In Sinéad Breslin's work, the regularity of the motif breaks down to become a pretext, a plane that allows for the explosion of the warmth of a pictorial gesture that denies any unreal claim to rigor. Experiencing these indefinite and suspended shots resembles to the sensation of leafing through an old photo album, inhabited by often unrecognizable presences that embody an unknown closeness, yet we feel irrevocably alive and present. Breslin's painting seems to yearn for the making up of the gaps and shadow areas of memory with the vibrant quality of the matter, as in an attempt to recompose a mnemonic distance. The renunciation of any analytical quality in the painting, which nonetheless retains an episodic, geometrically regular logic, activates a contrast which is mediated by the human figure, an element of convergence of various instances which become the protagonist of a process of permeation between body and environment.

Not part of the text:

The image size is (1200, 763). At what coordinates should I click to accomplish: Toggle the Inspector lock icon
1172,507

Sinéad Breslin ( 1986, Limerick, Ireland) Lives and works between New York, NY and Ireland. She holds both BA and Master of Fine Arts degrees from the University of West England. Breslin's recent solo exhibitions include: Still Life, Andrea Festa Fine Art, Rome (2021); here, Pittsburgh (2020); Speak, Memory, Artiq, Moscow (2020); New Paintings, Marc Straus Gallery, New York (2019); New Paintings, Mauger Gallery, New York (2018); Pass the Salt, Secret Art Gallery, Moscow (2014). Recent group exhibitions include Transatlantic at Mana Contemporary, Jersey City (2020); President's Day Soirée, Lucas Lucas, New York (2019); Domestic Perimeters, Palazzo Monti, Brescia (2018); Friends of Friends, The Third Policeman, London (2017).
Anne Buckwalter (1987, Lancaster, Pennsylvania, USA). She lives and work in Maine.
Anne is the recipient of a 2020-2021 Pollock-Krasner Foundation Grant, a 2020 Idea Fund Grant and a 2016 Joan Mitchell Foundation Emerging Artist Grant. She has been an artist-in-residence at the Galveston Artist Residency, the Vermont Studio Center, Studios at Mass MoCA, the Hewnoaks Artist Colony, and the Banff Centre for Arts and Creativity. His exhibition history includes the Portland Museum of Art, Portland, ME; the Woodmere Art Museum, Philadelphia, PA; the Boston University Gallery, Boston, MA; the Painting Center, New York, NY, and others. His paintings have been published in New American Paintings, Juxtapoz and The New York Times and have been included in the collections of the Institute of Contemporary Art, Miami, the Muzeum, the University of West Virginia Art Museum and the Pennsylvania Academy of the Fine Arts. Her writings have been published in McSweeney's Internet Tendency. She is represented by Rachel Uffner Gallery (New York, NY), Micki Meng (San Francisco, CA), Rebecca Camacho Presents (San Francisco, CA) and Pentimenti Gallery (Philadelphia, PA).